## What is required
Print everything in the listing from the line containing "At what (x,y)" down to the line containing "Looking at the", keeping the wording unchanged. Leave out the pictures.

▬▬▬

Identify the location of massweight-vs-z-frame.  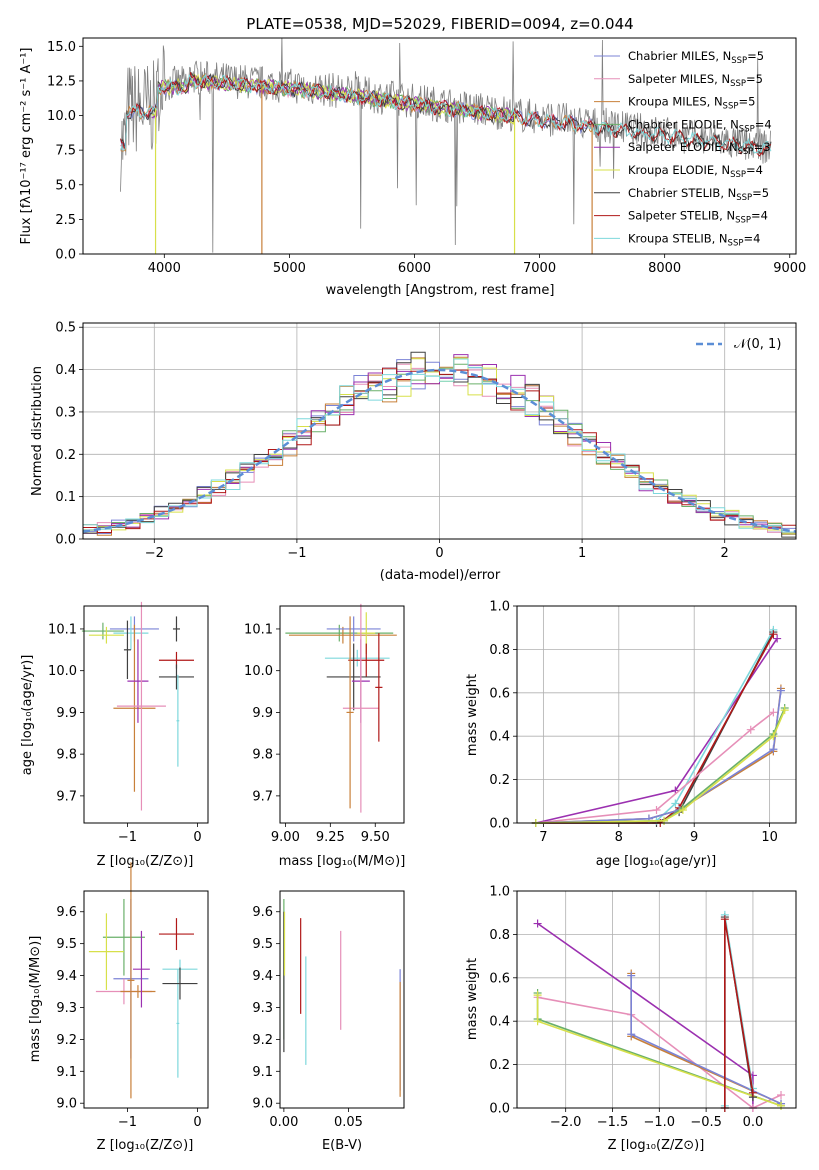
(656, 1000).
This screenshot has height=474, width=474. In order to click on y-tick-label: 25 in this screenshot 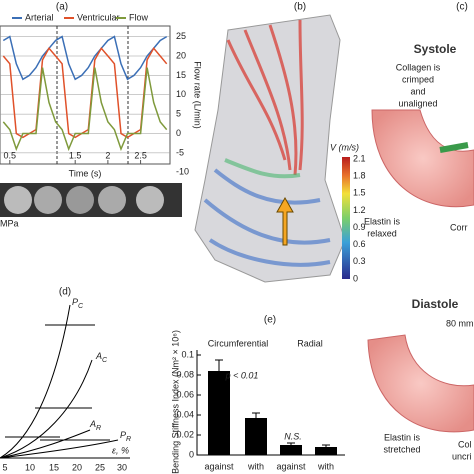, I will do `click(181, 36)`.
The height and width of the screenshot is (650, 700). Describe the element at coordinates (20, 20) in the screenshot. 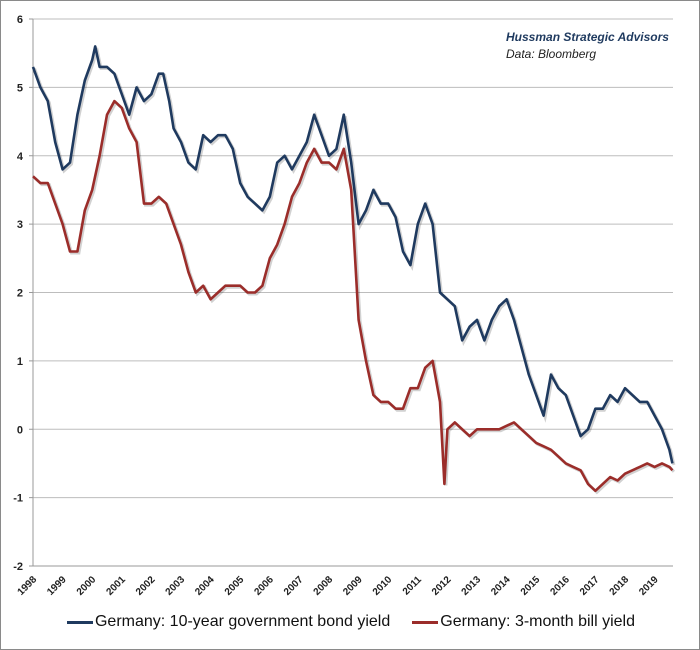

I see `y-tick-label: 6` at that location.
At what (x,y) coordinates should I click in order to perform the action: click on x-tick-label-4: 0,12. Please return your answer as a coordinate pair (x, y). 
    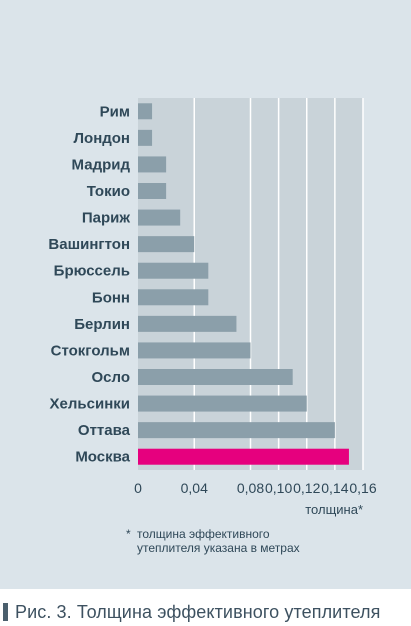
    Looking at the image, I should click on (306, 488).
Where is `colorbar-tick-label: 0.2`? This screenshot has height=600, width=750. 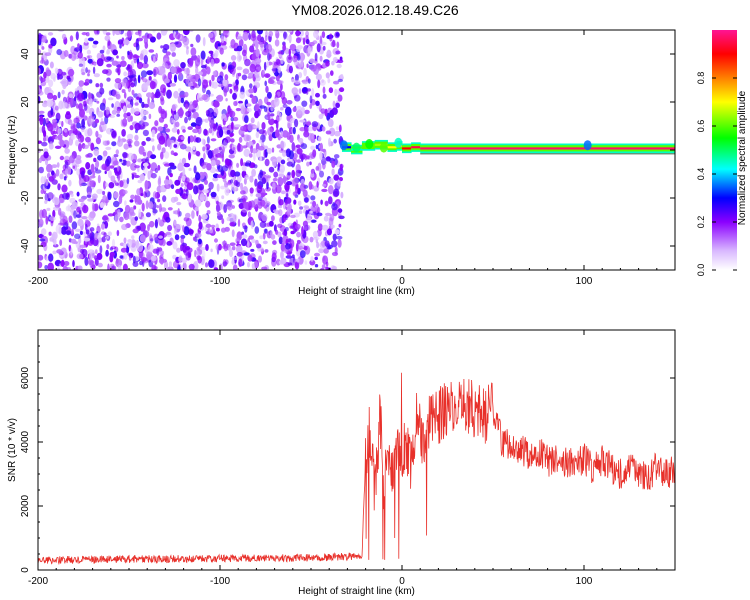 colorbar-tick-label: 0.2 is located at coordinates (701, 222).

▬▬▬

## Answer to the exercise
At what (x,y) coordinates should I click in order to perform the action: click on x-tick-label-4: 0,12. Please return your answer as a coordinate pair (x, y). 
    Looking at the image, I should click on (306, 488).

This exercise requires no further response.